Reporting from Atlanta— From a distance, it seemed like common sense: an ordinance meant to keep children away from an open-air night-life zone with more than 350 places to buy booze, an abundance of strip joints and a 300-year-old reputation for iniquity.
But last week, as the New Orleans City Council approved a strict curfew for youths 16 and younger in the French Quarter, it sparked an incendiary debate that laid bare some of the tensions over race and police priorities that the Louisiana city — which suffers from the nation’s highest per capita murder rate — is struggling to resolve as it navigates its post-Hurricane Katrina future.
The ordinance, which was unanimously approved Thursday, revises a long-standing 11 p.m. curfew on Friday and Saturday nights to 8 p.m. for the French Quarter and part of the nearby Faubourg Marigny neighborhood.
In the rest of the city, an 11 p.m. curfew remains on weekends, with an 8 p.m. or 9 p.m. curfew on weekdays, depending on the season.
Councilwoman Kristen Gisleson Palmer, whose district includes the French Quarter, wrote the ordinance.
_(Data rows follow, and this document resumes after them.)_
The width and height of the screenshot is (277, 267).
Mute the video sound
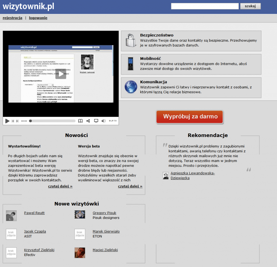(x=103, y=121)
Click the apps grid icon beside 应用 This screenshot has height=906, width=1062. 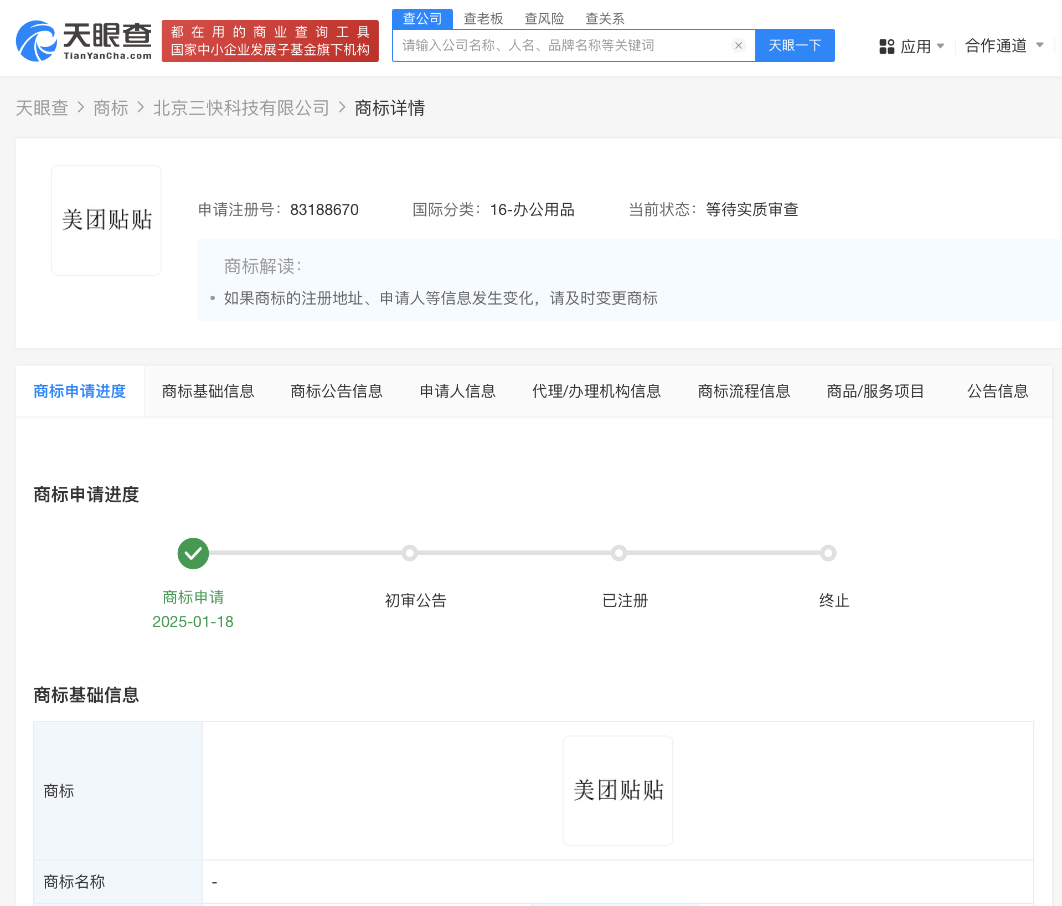(x=886, y=46)
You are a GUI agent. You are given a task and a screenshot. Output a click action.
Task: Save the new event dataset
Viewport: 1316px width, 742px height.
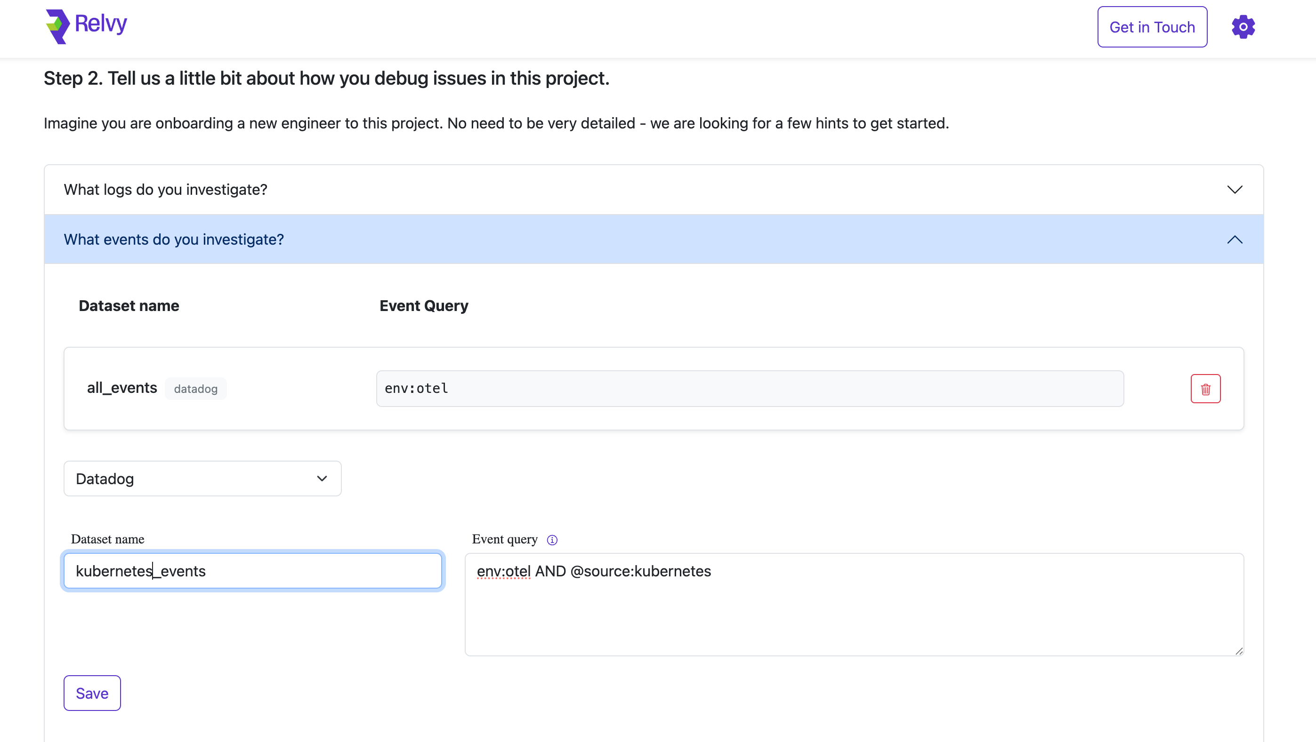92,693
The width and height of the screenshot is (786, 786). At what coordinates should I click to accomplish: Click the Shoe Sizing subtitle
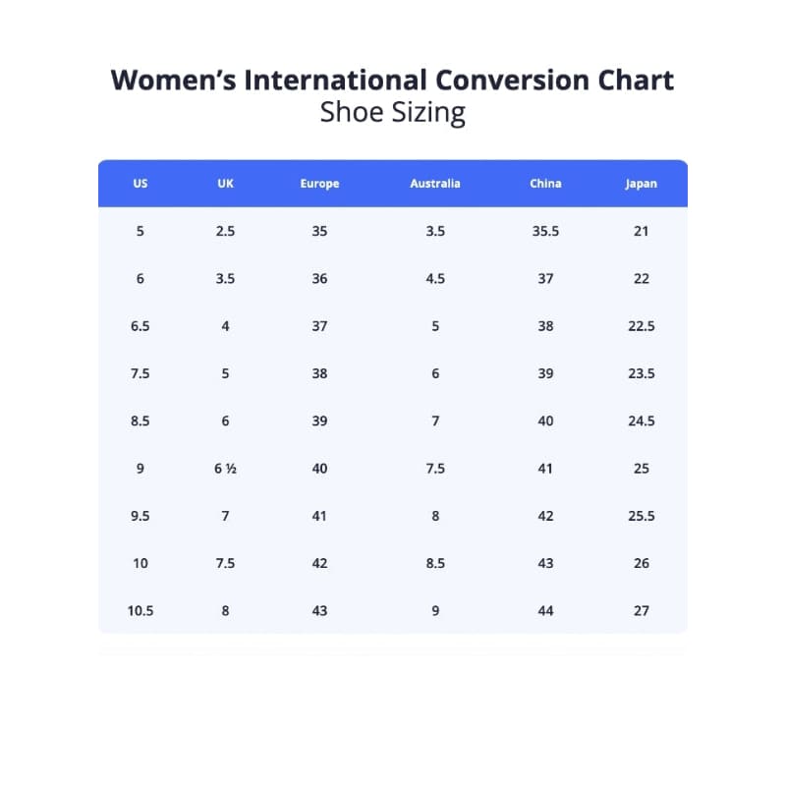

The goal, she said, was to protect children from violent incidents like the headline-grabbing shootings last Halloween night, in which two people were killed and a dozen injured by gunfire on or around the packed Bourbon Street party strip.
“If we can, in any way, protect children from that, I think it’s very reasonable,” Palmer said.
But in a pair of emotional public meetings, a number of residents, most of them African Americans, criticized the idea. Some alleged that the lawmakers were trying to keep low-income blacks out of the sightlines of tourists.